Serra Yılmaz da, bu rol için onu isteyen, hatta Asuman karakterini onu düşünerek yazdığı söyleyen yönetmenine yorumuyla yardımcı oluyor. Kolaya kaçmıyor, bir an bile Asuman’a tekinsiz bir hava kondurmuyor, sadece ısrar ediyor. Filmin gizemli, fantastik öğeleri de ondan, Asuman’ın güçlerinden kaynaklandığı halde.
Karakterler içinde ona köken olarak en yakın kişi kapıcı Mustafa olmalı. Ama kişilik olarak Asuman, Sema, Deniz ve Mustafa apayrı karakterler. Bence bu dağılımda en nankör karakter İdil Fırat’a düşmüş. Çünkü didaktik esintileri olan tek karakter, onun katı Sema’sı. Tiyatro kökenli Erdem Akakçe ise, bu tek mekân kısıtlamasından engellenmişe benzemiyor.
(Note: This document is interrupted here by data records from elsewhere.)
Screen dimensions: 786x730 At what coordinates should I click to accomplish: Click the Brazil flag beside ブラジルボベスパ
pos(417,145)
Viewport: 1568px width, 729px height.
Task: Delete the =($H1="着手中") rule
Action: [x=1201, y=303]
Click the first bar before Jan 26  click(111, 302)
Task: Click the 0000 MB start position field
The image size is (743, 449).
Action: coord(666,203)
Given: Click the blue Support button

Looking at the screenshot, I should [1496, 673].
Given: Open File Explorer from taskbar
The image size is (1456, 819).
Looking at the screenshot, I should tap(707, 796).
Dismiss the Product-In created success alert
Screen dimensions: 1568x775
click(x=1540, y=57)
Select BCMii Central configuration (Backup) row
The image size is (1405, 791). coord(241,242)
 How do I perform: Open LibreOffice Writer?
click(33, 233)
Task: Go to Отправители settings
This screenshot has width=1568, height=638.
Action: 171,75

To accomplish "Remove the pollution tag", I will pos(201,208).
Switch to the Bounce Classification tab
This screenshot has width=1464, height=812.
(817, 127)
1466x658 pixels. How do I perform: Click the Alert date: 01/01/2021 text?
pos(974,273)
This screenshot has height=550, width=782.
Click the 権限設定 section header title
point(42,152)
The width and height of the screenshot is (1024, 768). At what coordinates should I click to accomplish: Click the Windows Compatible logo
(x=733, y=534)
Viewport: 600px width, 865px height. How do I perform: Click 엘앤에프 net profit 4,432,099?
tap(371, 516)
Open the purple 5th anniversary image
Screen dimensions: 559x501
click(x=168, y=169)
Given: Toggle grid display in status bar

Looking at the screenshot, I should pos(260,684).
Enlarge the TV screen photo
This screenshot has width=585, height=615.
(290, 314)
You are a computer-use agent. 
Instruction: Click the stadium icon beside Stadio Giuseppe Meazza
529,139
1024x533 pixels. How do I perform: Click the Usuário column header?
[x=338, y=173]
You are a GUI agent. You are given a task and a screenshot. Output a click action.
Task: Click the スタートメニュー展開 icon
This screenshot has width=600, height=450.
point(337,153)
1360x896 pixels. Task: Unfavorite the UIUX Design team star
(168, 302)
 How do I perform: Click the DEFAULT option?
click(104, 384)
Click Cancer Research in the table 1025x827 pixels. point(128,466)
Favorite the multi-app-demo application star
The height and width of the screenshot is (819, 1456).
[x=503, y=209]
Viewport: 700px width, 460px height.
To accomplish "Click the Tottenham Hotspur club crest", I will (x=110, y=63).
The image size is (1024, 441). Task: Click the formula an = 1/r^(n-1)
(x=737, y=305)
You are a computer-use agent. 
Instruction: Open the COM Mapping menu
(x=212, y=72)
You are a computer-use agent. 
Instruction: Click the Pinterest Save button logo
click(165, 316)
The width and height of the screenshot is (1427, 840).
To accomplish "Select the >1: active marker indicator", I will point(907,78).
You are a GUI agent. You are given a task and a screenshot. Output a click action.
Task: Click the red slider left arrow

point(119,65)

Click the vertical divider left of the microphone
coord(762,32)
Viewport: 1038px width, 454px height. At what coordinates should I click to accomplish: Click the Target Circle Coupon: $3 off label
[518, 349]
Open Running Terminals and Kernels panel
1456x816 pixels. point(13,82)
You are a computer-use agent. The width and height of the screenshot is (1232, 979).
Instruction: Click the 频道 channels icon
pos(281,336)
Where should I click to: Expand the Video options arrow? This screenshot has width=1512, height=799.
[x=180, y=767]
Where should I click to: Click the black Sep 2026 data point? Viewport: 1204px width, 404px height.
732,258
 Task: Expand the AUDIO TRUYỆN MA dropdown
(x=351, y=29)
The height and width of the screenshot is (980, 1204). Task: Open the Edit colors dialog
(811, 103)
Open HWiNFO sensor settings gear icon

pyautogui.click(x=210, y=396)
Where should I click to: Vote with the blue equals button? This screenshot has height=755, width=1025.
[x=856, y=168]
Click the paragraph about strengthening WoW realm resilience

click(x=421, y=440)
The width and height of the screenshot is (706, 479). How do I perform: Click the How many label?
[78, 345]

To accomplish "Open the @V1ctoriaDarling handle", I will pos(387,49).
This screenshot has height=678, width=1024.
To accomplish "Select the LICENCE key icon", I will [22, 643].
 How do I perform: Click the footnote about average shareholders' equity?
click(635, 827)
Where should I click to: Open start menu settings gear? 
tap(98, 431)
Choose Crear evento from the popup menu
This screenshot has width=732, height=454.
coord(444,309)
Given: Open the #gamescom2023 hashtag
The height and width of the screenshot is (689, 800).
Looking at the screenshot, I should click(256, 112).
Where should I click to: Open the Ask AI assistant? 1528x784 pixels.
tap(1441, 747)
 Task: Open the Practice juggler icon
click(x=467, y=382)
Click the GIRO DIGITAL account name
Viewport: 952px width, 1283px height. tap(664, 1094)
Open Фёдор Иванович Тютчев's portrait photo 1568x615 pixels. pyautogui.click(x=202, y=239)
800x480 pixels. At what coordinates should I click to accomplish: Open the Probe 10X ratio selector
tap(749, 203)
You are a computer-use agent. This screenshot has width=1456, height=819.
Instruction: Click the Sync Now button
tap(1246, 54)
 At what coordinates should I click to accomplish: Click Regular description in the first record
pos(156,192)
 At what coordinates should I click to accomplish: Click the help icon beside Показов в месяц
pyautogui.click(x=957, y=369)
Daha önce “Ara” ve “Gölgesizler”de de Ünal’la çalışan aktör karakterini abartıya kaçmadan yorumlamayı iyi bildiğini daha önce de Çağan Irmak’ın “Karanlıktakiler”indeki parlak performansıyla kanıtlamıştı. Sonuç olarak, yükünün biraz ağır olduğunu düşündüğüm İrem Altuğ dahil, genelde iyi oynanmış bir film ama herkes kendi karakterinin hakkını verse de, nedense ansambl oyunculuk duygusu (oyuncu sayısının azlığına rağmen) zayıf kalmış.
Dedik ya, önemli olan Ümit Ünal’ın en iyi yüzdüğü sulara dönmüş olması. Ustası olduğu türden, kendine ait bir senaryoyla karşımıza çıkması. “Nar”, çarpıcı ve döneme uygun bir ‘en yakın bildiğini tanımama’ hikâyesi anlatıyor.